Other braces: If the Pavlik harness is not effective, other types of fixed abduction braces or a von Rosen splint may be used. These devices work similarly by holding the hips in the correct position.[16]
For older infants (6 months and older)
If DDH is diagnosed after 6 months of age, or if earlier treatments have not worked, more intensive treatment may be needed:[3][11]
Spica cast: This is a hard fiberglass cast that covers the child’s body from the chest or waist down to the legs, holding them in the correct position. The cast is usually worn for 12 weeks or longer. During this time, parents learn special techniques for keeping the child clean and comfortable.
Surgery
Surgery may be needed if the baby is diagnosed after 6 months of age, or if braces and casts have not successfully positioned the hip. The most common surgery is called reduction, which involves placing the ball of the thighbone back into the hip socket:[3][11]
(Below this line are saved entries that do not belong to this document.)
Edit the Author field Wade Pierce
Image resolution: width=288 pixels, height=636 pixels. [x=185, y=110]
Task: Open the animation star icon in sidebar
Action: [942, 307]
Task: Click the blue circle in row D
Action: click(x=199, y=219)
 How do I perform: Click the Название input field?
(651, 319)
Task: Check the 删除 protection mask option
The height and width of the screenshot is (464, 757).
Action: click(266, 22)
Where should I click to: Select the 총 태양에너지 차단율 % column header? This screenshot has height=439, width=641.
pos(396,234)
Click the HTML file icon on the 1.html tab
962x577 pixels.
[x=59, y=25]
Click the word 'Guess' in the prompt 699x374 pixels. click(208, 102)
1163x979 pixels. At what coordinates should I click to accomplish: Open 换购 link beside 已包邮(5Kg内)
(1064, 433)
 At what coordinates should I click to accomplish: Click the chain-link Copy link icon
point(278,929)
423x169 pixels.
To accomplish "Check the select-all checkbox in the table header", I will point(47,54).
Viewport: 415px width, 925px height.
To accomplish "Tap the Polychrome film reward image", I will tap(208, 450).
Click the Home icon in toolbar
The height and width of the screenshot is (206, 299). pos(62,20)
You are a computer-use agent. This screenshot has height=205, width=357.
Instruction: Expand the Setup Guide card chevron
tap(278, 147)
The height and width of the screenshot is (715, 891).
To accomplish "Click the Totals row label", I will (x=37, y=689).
- Closed reduction: The doctor repositions the hip without making large cuts, performed under general anesthesia
- Open reduction: A surgical cut is made in the groin area to allow the surgeon to place the femoral head into the hip socket and remove any tissue blocking proper positioning
After reduction surgery, the child typically wears a cast for at least 12 weeks. The hip is checked again after 6 weeks to ensure it is stable and healing properly. Some children may also require bone surgery called osteotomy to correct the shape of the socket or thighbone, either during the initial surgery or at a later date.[3]
Outlook and prognosis
Most infants treated for DDH develop into active, healthy children with no hip problems, especially when treatment begins early. With early diagnosis and treatment—particularly before 6 months of age—children are less likely to need surgery and more likely to develop normally.[1][3]
Without early treatment, DDH can lead to long-term problems including:[3][9]
- Problems moving around, such as limping
- Pain in the hip and back
- Osteoarthritis (wearing down of the joint surface) at a young age—DDH is a leading cause of hip arthritis before age 60
- Persistent hip dislocation
- Legs of different lengths
The severity of the condition and how late it is discovered increase the risk of arthritis. Therefore, early screening, diagnosis, and treatment are critical to preventing these complications and ensuring the best possible outcome for the child’s hip development and future quality of life.[4][9]